Average UK house prices have fallen by -3.9% over the last year but more than 70 local propety markets have bucked the national trend with rising property prices, new data from Halifax reveals today.
Powys in Wales has seen the strongest growth over the last 12 months (+17.4%) while East Lindsey, in East Midlands, tops the list for England (+13.3%) and Moray has seen the highest property price inflation in Scotland (+10.7%).
The property markets analysis – based on data from the Halifax House Price Index – looked at typical house prices in more than 300 Local Authority Areas across Britian in the three months up to September this year and compared them to the equivalent figures from 2022.

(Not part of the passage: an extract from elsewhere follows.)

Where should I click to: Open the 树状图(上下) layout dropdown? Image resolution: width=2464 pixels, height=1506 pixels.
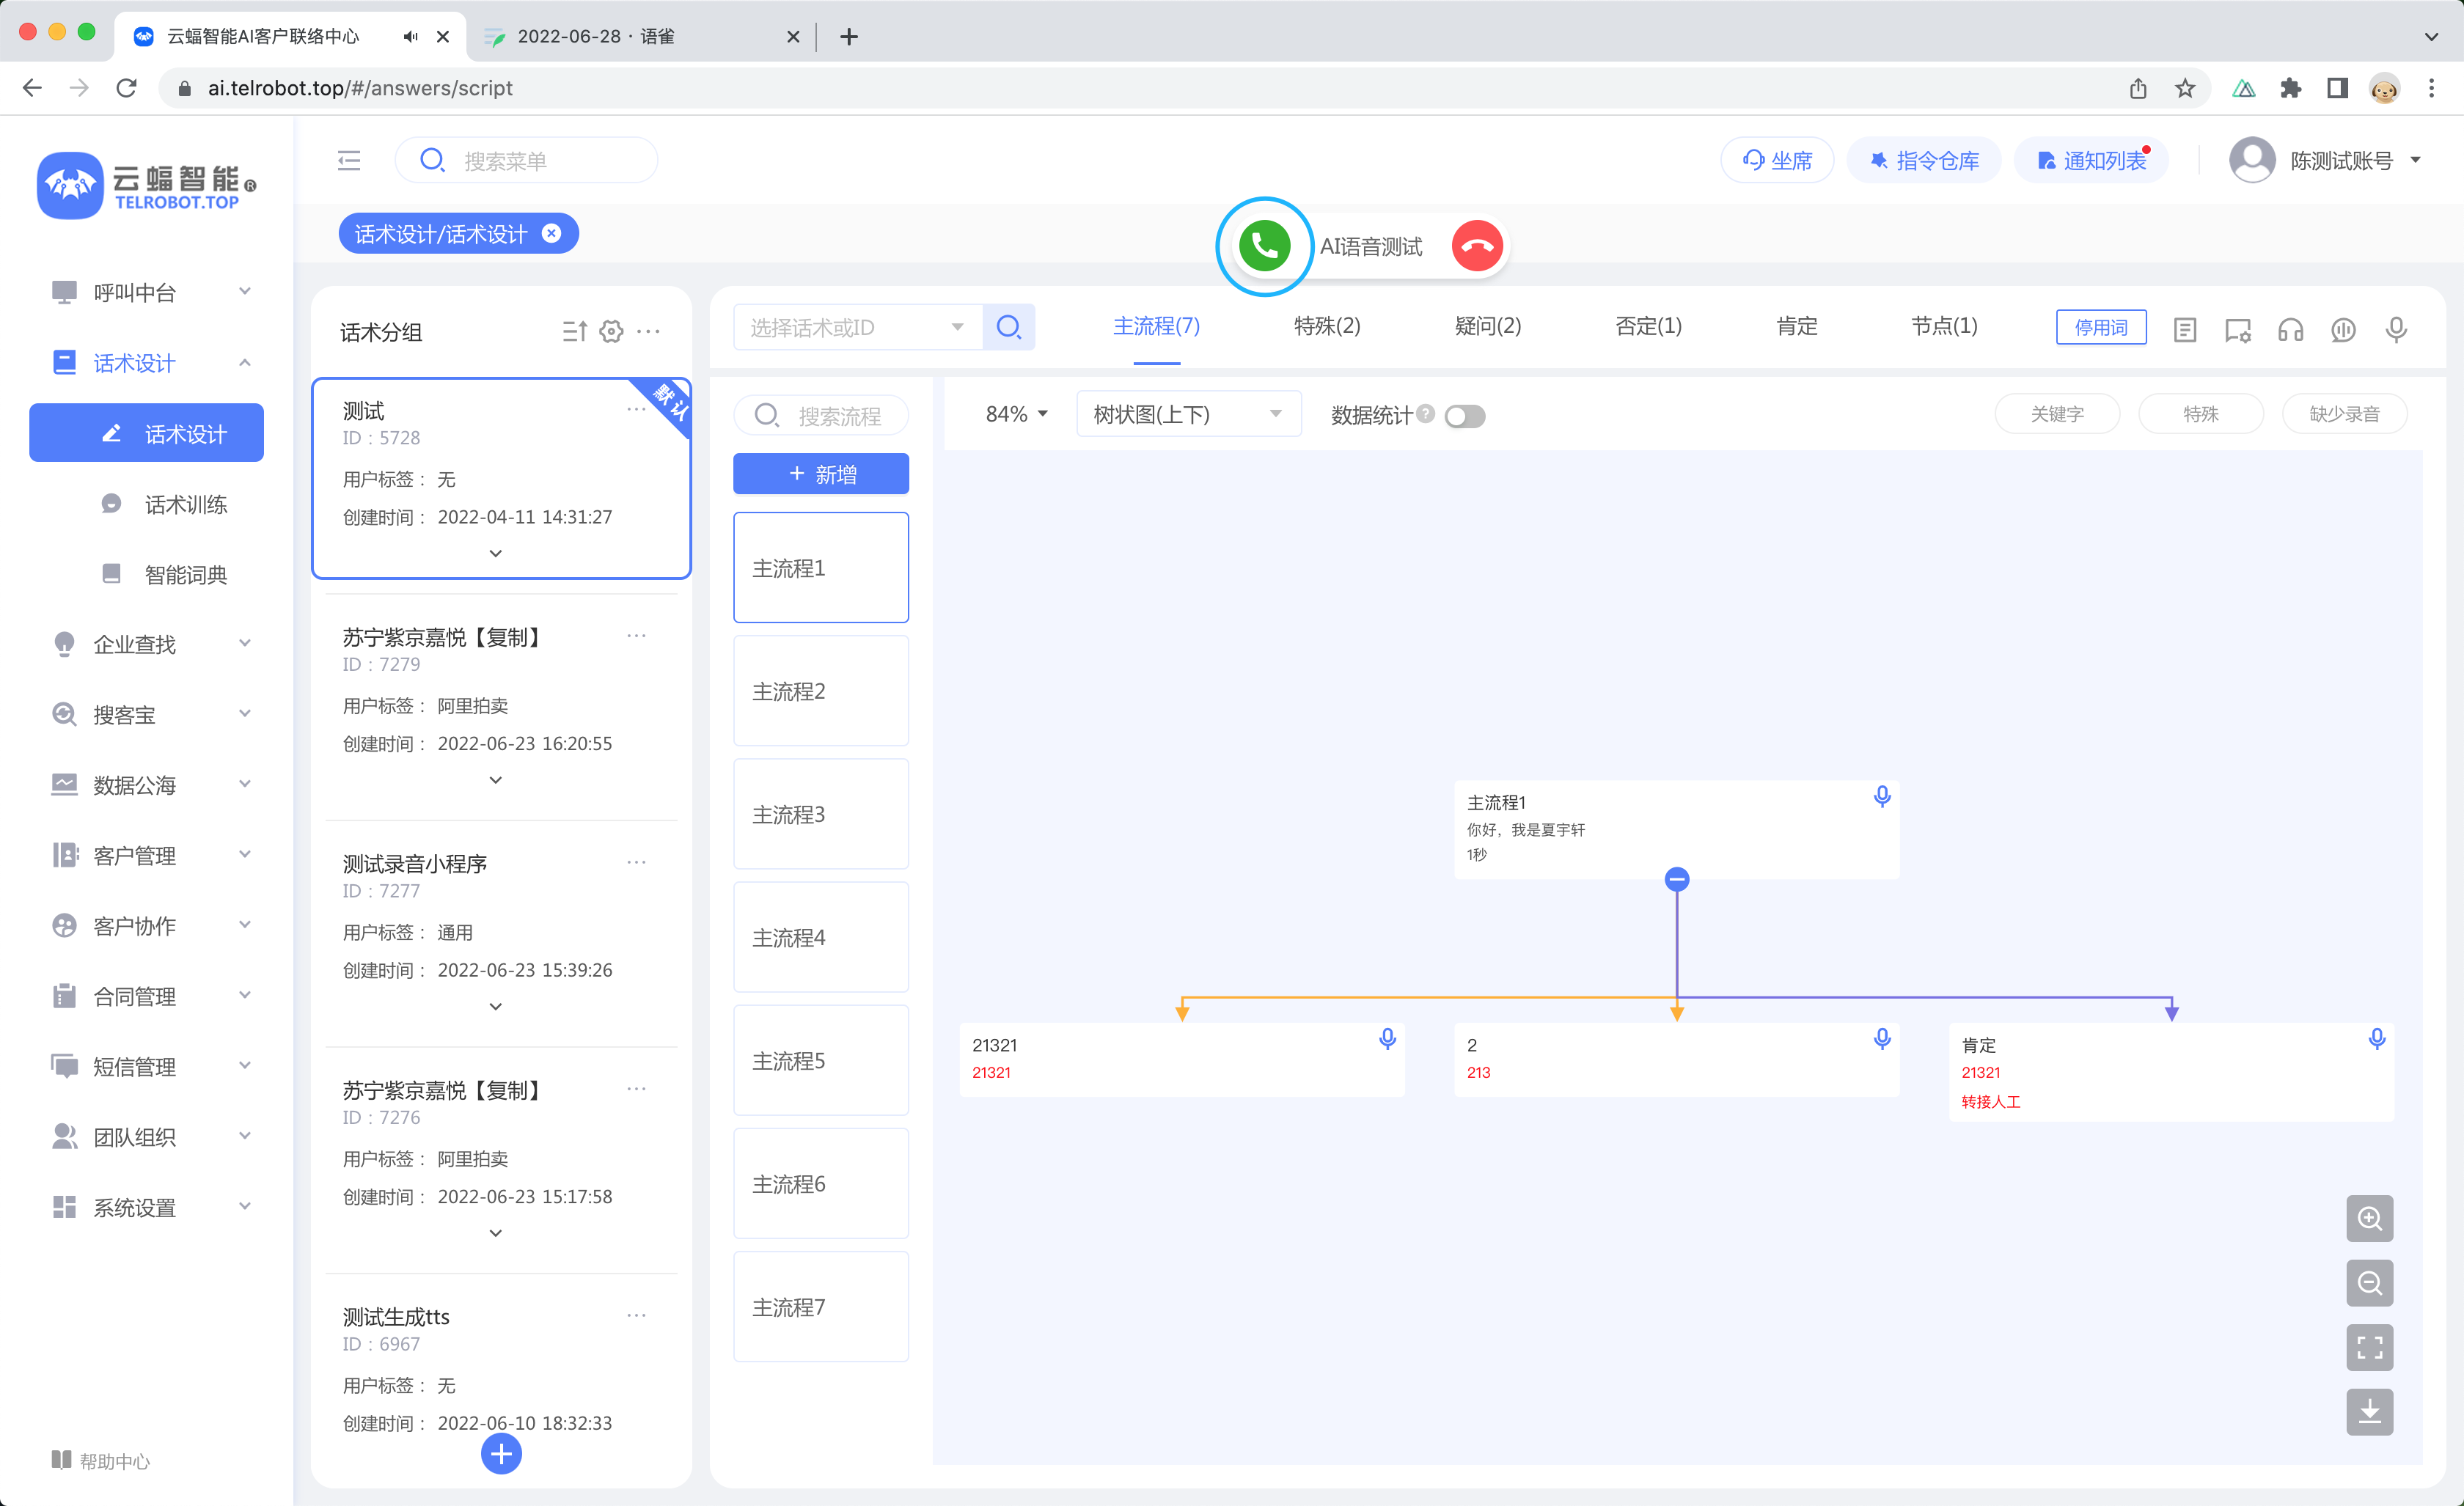1187,414
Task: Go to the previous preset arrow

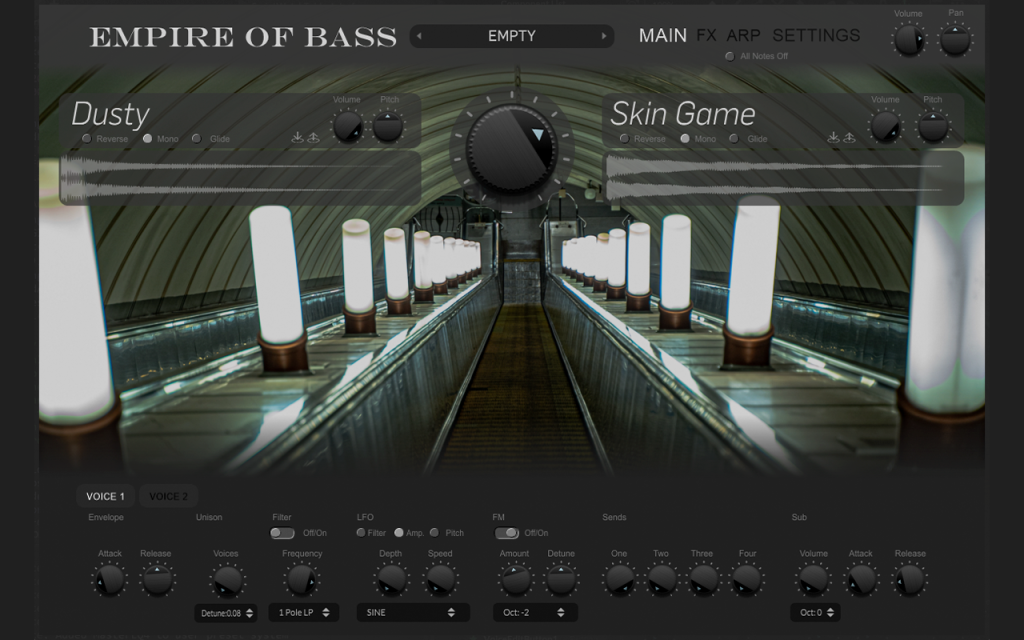Action: 419,36

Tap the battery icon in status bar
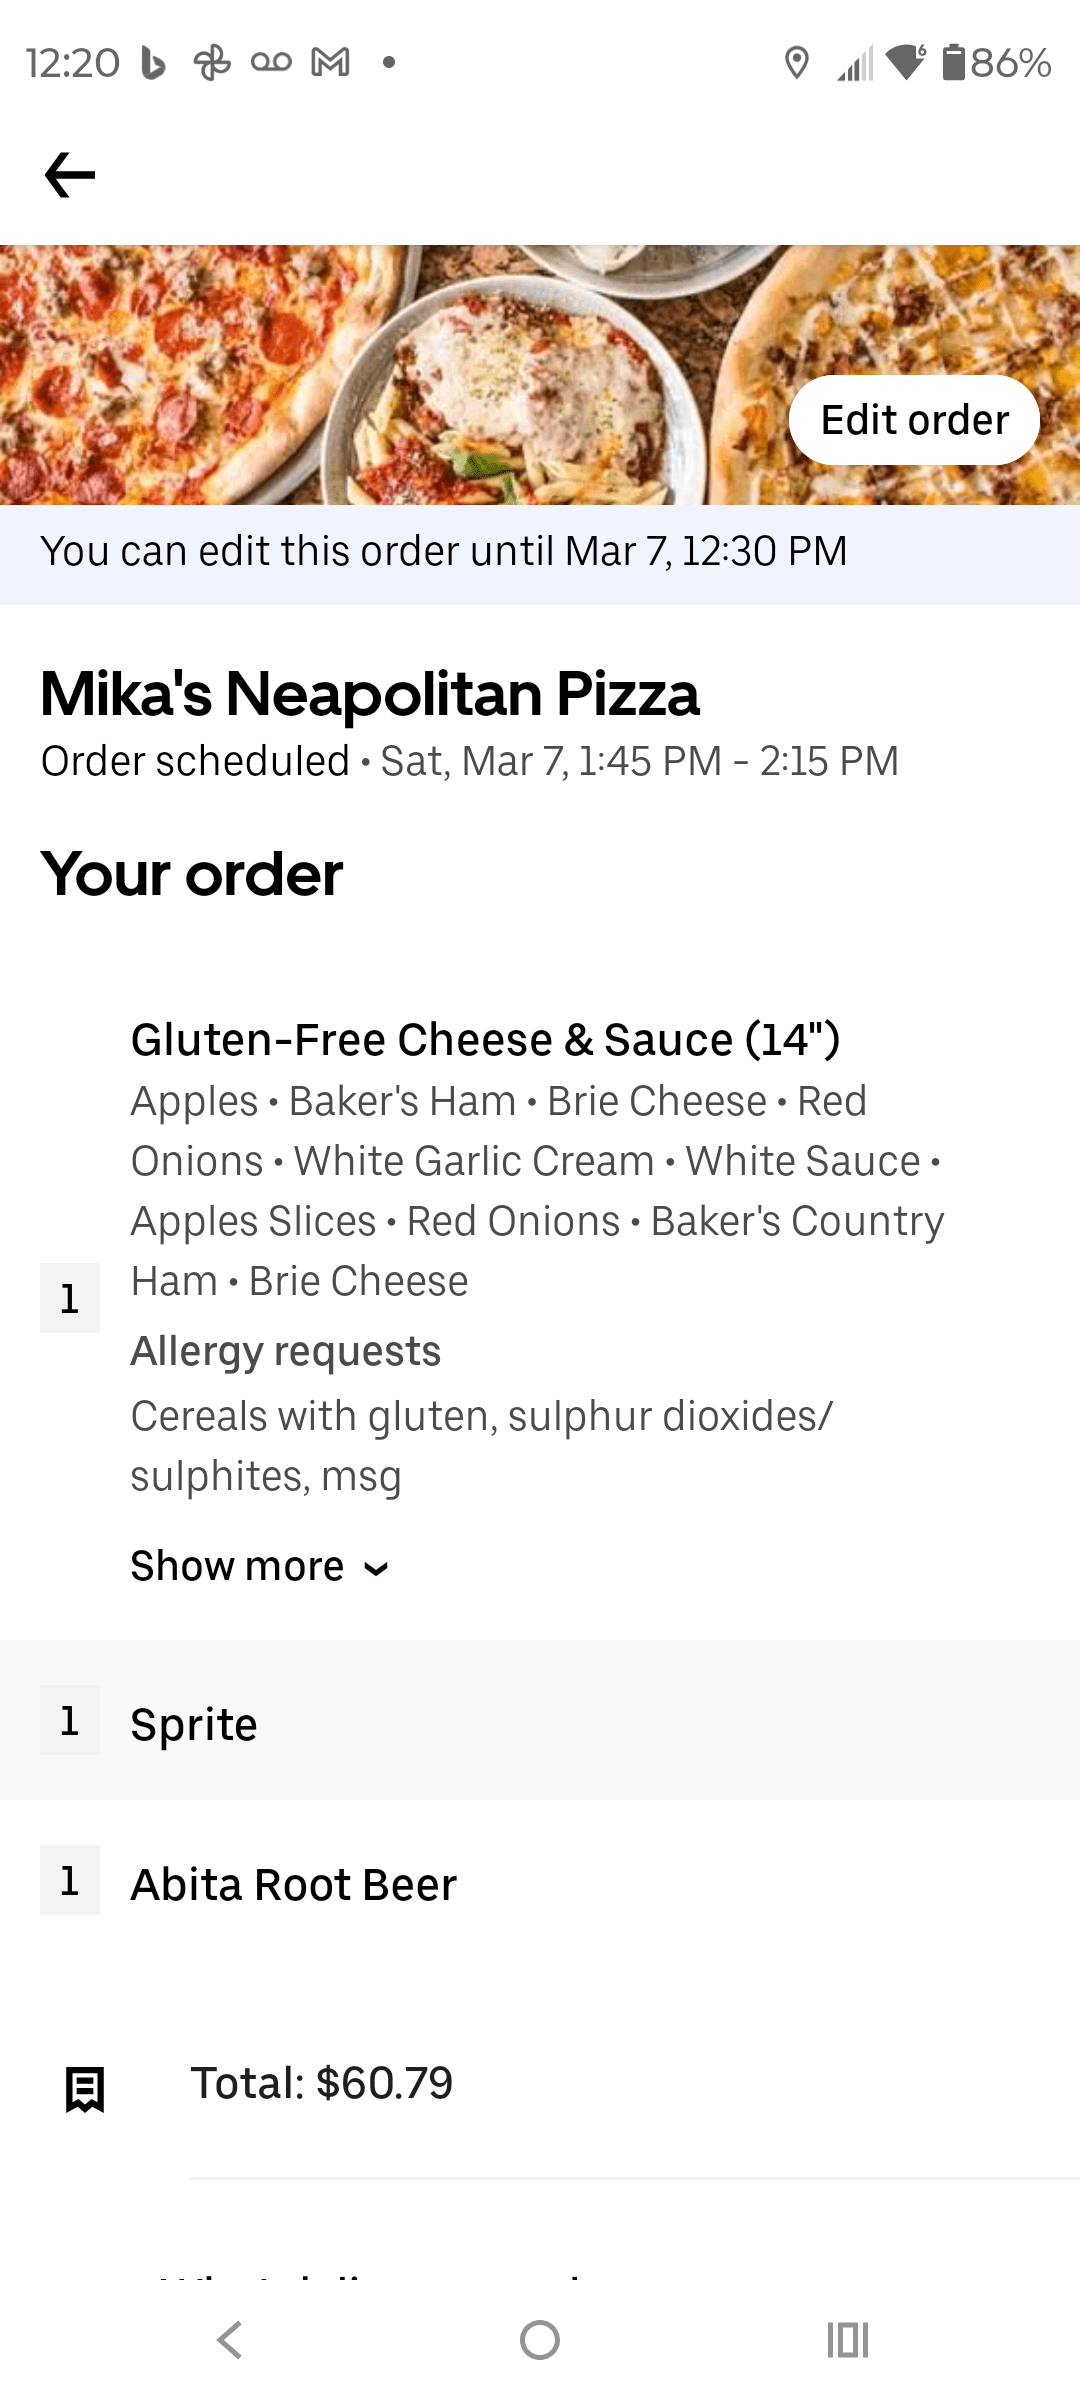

At a UK level, house prices are down by -3.9% over the last year, with higher interest rates impacting on mortgage affordability, which has fed through to lower demand among would be buyers.
Kim Kinnaird, Director, Halifax Mortgages, says: “There are multiple factors which can impact house prices in your local area, ranging from the mix of properties available and the extent of any new housing, to the quality of schools and abundance of job opportunities.
“While at a national level the current squeeze on mortgage affordability has seen property prices fall over the last year, in many regions there remain pockets of house price growth.
“While a limited supply of properties for sale could be a factor, this also suggests in some areas, local market activity – and demand among buyers – remains strong.
“Many of the places highlighted in our research also benefit from more remote or rural surroundings and incorporate areas of outstanding natural beauty.”
“These are traits which continue to be desirable for prospective homeowners, bucking the trend of the wider performance of the housing market.”
CLOSING THE GAP
Tom Bill, head of UK residential research at Knight Frank, says: “The UK is made up of tens of thousands of individual housing markets, which means price growth can also diverge between two areas in the same local authority.
“Broadly speaking, more affordable parts of the country are gradually closing the gap with London, where affordability is at its most stretched.
“The gap will get narrower without closing as buyers look beyond the capital for better value. The more important point for anyone interpreting house prices at the moment, is that fewer transactions can distort the data.
“The underlying health of the housing market is not necessarily gauged by what is happening to house prices but rather transaction volumes, which are down by more than a fifth.”
And Nigel Bishop of buying agency Recoco Property Search, adds: “An increasing number of house hunters discover the upsides of rural living and favour areas that not only sit within close proximity of parks but also offer a community feel and an array of lifestyle choices.
“It’s particularly city dwellers as well as young families, who wish to raise their children in a more quaint environment, that are driving this demand for properties in a more rural setting.
“Boutique towns and villages with restaurants, cafés, entertainment as well as sporting facilities are especially sought-after which has resulted in property prices in such locations to go up.”
Main picture: Brecon in Powys, Wales.